Histones are responsible for the first and most basic level of chromosome
packing, the nucleosome. The nonhistone chromosomal proteins probably
do not play central roles in the packaging of DNA into chromosomes.
Instead, they are likely candidates for roles in regulating the expression of
specific genes or sets of genes.
When interphase nuclei are broken open very gently and their contents
examined under the electron microscope, most of the chromatin is in the
form of a fibre with a diameter of about 30 nm. If this chromatin is
subjected to treatments that cause it to unfold partially, it can be seen
under the electron microscope as a series of "beads on a string". The
string is DNA, and each bead is a "nucleosome core particle" that consists
of DNA wound around a protein core formed from histones.
The structural organization of nucleosomes was determined after first
isolating them from unfolded chromatin by digestion with particular
enzymes (call endonucleases) that break down DNA by cutting between
the nucleosomes. After digestion for a short period, the exposed DNA
between the nucleosome core particles, the linker DNA, is degraded. Each
individual nucleosome core particle consists of a complex of eight histone
proteins-two molecules each of histones H2A, H2B, H3, and H4-and
double-stranded DNA that is 147 nucleotide pairs long. The histone
octamer forms a protein core around which the double-stranded DNA is
wound. Each nucleosome core particle is separated from the next by a
region of linker DNA, which can vary in length from a few nucleotide pairs
up to about 80. (The term nucleosome technically refers to a nucleosome
core
particle
plus
one of
its

adjacent DNA linkers, but it is often used synonymously with nucleosome


core particle.) On average therefore nucleosomes repeat at intervals of
about 200 nucleotide pairs.

1. Digestion of chromatin by certain endonucleases, such as micrococcal


nuclease, yields DNA fragments that are approximately 200 base pairs in
length.
2. Electron microscopic observations of chromatin have revealed that
chromatin fibres are composed of linear arrays of spherical particles. The
particles occur regularly along the axis of a chromatin strand and
resemble beads on a string. These particles initially referred to as
nucleosomes.
3. Studies of the chemical association between histone molecules and
DNA in the nucleosomes of chromatin show that histones H2A, H2B, H3,
and H4 occur as two types of tetramers, (H2A) 2 (H2B) 2 and (H3) 2
(H4) 2. Each repeating nucleosome unit consists of an octamer in
association with about 200 base pairs of DNA.
4. When nuclease digestion time is extended, some of the 200 base pairs
of DNA are removed from the nucleosome, creating what is called a
nucleosome core particle consisting of 147 base pairs. The DNA lost in
the prolonged digestion is responsible for linking nucleosomes together.
This linker DNA is associated with the fifth histone, H1.
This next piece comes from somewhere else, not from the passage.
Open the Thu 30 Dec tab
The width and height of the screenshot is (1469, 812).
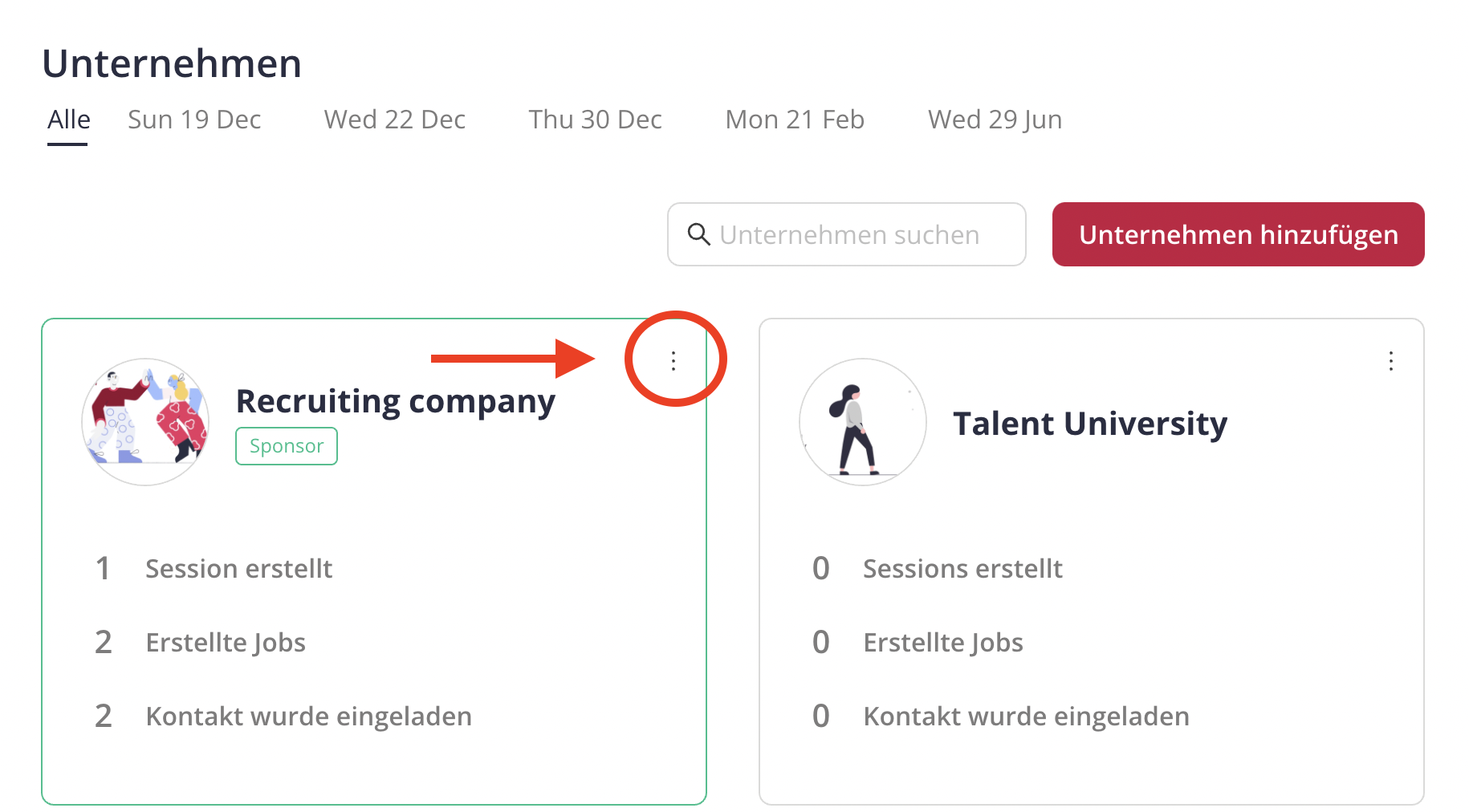pyautogui.click(x=595, y=120)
In this model, a 147-bp length of the 2-nm-diameter DNA molecule coils


around an octamer of histones in a left-handed super helix that wrap
about 1.7 turns per nucleosome.
Each nucleosome, ellipsoidal in shape, measures about (approximately 11
nm in diameter by 6.5 nm high).
Significantly, the formation of the nucleosome represents the first level of
packing, whereby the DNA helix is reduced to about one-third of its
original length by winding around the histones. The 11-nmdiameter fibre
is further packed into a thicker, 30-nm-diameter structure that was initially
called a solenoid.
This thicker structure, which is dependent on the presence of histone H1,
consists of numerous nucleosomes coiled around and stacked upon one
another, creating a second level of packing. This provides a six-fold
increase in compaction of the DNA. The 30-nm structures are folded into a

series of looped domains, which further condense the chromatin fibre into
a structure that is 300 nm in diameter.
These coiled chromatin fibres are then compacted into the chromosome
arms that constitute a chromatid, one of the longitudinal subunits of the
metaphase chromosome. While the chromatid arms to be 700 nm in
diameter, this value undoubtedly varies among different organisms. At a
value of 700 nm, a pair of sister chromatids comprising a chromosome
measures about 1400 nm.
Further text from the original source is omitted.